• Texte à lire
■ ■ ■

Mais la bataille version 2021 est rude car le dernier sondage réalisé par France3/France Bleu place la liste en quatrième position. Et ça ne fait pas de bien au moral quand on rappelle que la chef de file de la droite en 2015, Virginie Calmels, était arrivée deuxième. Mais ça, c'était avant la présence de l'actuelle majorité présidentielle dans la campagne des Régionales.
Les écologistes battent la campagne depuis des mois
A leur tête, le Girondin Nicolas Thierry, EELV et actuel vice-président à la Région. Il suit de près les questions de biodiversité. Originaire de l'Entre-deux-Mers, il confie que "C’est ici, sur ces terres rurales que j’ai forgé mon rapport au vivant."
Il a rejoint le mouvement écologiste dans les années 2000.
Il est le premier à être entré dans la course aux régionales, à la mi-octobre 2020. Les écologistes, à la lumière des résultats des élections municipales, ont senti un mouvement dans la société. Notamment dans les grandes villes. Lyon, Strasbourg, Tours, Poitiers et bien sûr Bordeaux sont devenues des villes écologistes en juin 2020. Un vote donc très urbain. Pourquoi pas la région qui a vu ses deux plus grandes villes se mettre au vert ?

■ ■ ■

• Données fournies
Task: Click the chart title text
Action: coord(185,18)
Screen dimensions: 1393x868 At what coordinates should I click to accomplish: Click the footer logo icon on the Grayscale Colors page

■ ■ ■

• Travail à faire
1. Recopiez le passage du texte sur les régionales depuis « Il est le premier » jusqu'à « mettre au vert ? » inclus.
2. Résumez en deux phrases le paragraphe du texte sur les régionales qui commence par « Il est le premier à être entré dans la course », sans en perdre les faits principaux.

• Réponses attendues
1.
Il est le premier à être entré dans la course aux régionales, à la mi-octobre 2020. Les écologistes, à la lumière des résultats des élections municipales, ont senti un mouvement dans la société. Notamment dans les grandes villes. Lyon, Strasbourg, Tours, Poitiers et bien sûr Bordeaux sont devenues des villes écologistes en juin 2020. Un vote donc très urbain. Pourquoi pas la région qui a vu ses deux plus grandes villes se mettre au vert ?

2. Nicolas Thierry a été le premier à entrer dans la course aux régionales, à la mi-octobre 2020. Après les municipales de juin 2020, qui ont fait passer Lyon, Strasbourg, Tours, Poitiers et Bordeaux aux écologistes, ceux-ci ont perçu un mouvement surtout urbain et se demandent pourquoi la région, dont les deux plus grandes villes sont passées au vert, ne suivrait pas.